# e2200 dual core vs. Pentium 4 3.00 GHz ?



## solonvt (Jul 19, 2008)

So I was looking into buying a new video card and I saw the GeForce 8500 bundled with the Intel® Pentium® Dual-Core Desktop Processor E2200. First I was wondering if this is better than my current processor, which is a Intel Pentium 4 CPU 3.00 GHz. Second, I dont even know how to figure out if the dual-core would fit on my motherboard. I have a Dell Dimension 8400. The main purpose of my computer use is games btw.
Any help would be greatly appreciated!


----------



## Colortiz (Jun 2, 2008)

Well that dual core processor beats the **** out of the pentium 4. I have the e2180 which is the same thing as the e2200 but with a slower clock and it killed my pentium 4 3.4ghz. And i pretty sure it will fit in your motherboard because i looked up your computer model and it says that the p4 is socket lga775 which is what the dual core processor is. But if i were you i would get a better video card if you play newer games. because the 8500 is a really weak card. If you play older games like battle field 2 you might be fine but don't try to run gears of war or cod4 on it because it will lag like crazy.


----------



## 420365 (Sep 27, 2008)

also most old p4 motherboard (especially Dels) arent compatible with squat. so i wouldn't risk it. not all p4's are 775's and not all 775's support dual core.


----------



## Colortiz (Jun 2, 2008)

yeah 420365 is right. i forgot that not all 775 mobos are compatible with dual core. Take his advice don't risk it unless dell specs confirm the mobo to be compatible with dual core.


----------



## solonvt (Jul 19, 2008)

Where would I find if my motherboard (its a 775 you say?) is compatible with dual core? Do I have to contact dell?


----------



## vladimirb (Mar 31, 2008)

Visid Dell's Web Site and check CPU support for your model or you can contact dell support and ask them about the same...


----------



## Wrench97 (May 10, 2008)

The Dell 8400 is a P4 775 pin motherboard with a 925x chip set so Core Duos are not an option.


----------



## prudhoc1 (Jan 24, 2008)

Colortiz said:


> But if i were you i would get a better video card if you play newer games. because the 8500 is a really weak card. If you play older games like battle field 2 you might be fine but don't try to run gears of war or cod4 on it because it will lag like crazy.
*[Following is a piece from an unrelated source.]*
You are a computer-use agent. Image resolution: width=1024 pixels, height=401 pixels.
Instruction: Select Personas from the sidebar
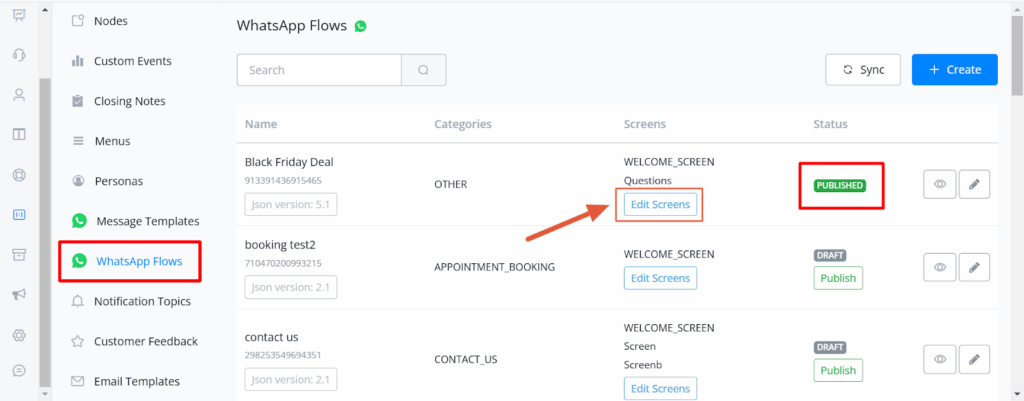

He should have no problem playing CoD4 on High with that video card.
I run CoD4 on Normal with an ATI 9600Pro. and the Nvidia 8500 is ALOT more card than the 9600Pro(And yes I have both)
Gears of war, I don't know. I haven't played that game.


----------



## solonvt (Jul 19, 2008)

So if I got that video card (GeForce 8500) would my Pentium 4 3.00 GHz be able to keep up with it? would it be worse the upgrade? (I currently have a NVIDIA GeForce 6800)


----------



## 1 g0t 0wn3d (Jan 31, 2007)

i thinkt hat the 6800 is close in speed with it


----------



## prudhoc1 (Jan 24, 2008)

I had an old 6800, it depends of which brand of GeForce you buy, theres lots now.
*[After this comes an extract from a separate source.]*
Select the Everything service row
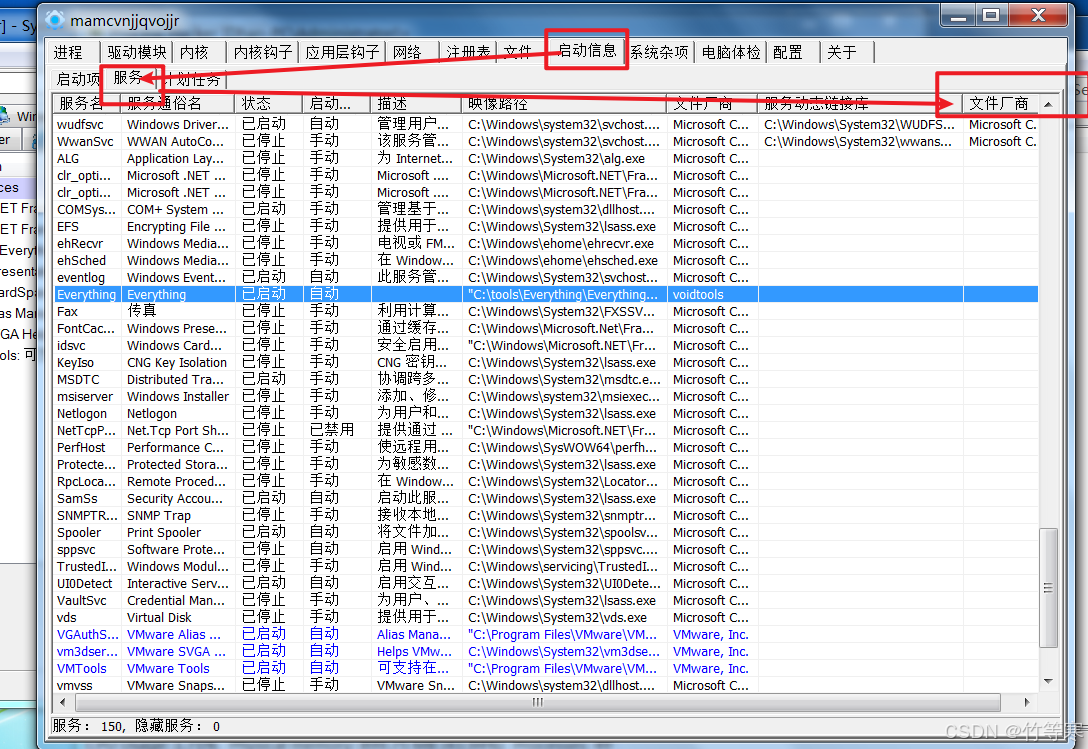click(x=86, y=295)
My 6800 had a 400MHz clock and 600MHz memory clock with 256MB VRAM.

the 8500 has 512MB VRAM, 600MHz clock and 800MHz Memory Clock(The brand I have does anyway) But it was EASILY overclocked using the tool Nvidia provides.


----------



## solonvt (Jul 19, 2008)

hmm... so it sounds like the dual core isint compatible. Are there any single cores out there that would offer decent improvement over my P4 3.00 GHz?


----------



## Wrench97 (May 10, 2008)

you have about the fastest the board will support the biggest problem is finding out what the Dell Bios supports to go to 3.2 or 3.4 really isn't worth it.


----------



## Colortiz (Jun 2, 2008)

prudhoc1 said:


> He should have no problem playing CoD4 on High with that video card.
> I run CoD4 on Normal with an ATI 9600Pro. and the Nvidia 8500 is ALOT more card than the 9600Pro(And yes I have both)
> Gears of war, I don't know. I haven't played that game.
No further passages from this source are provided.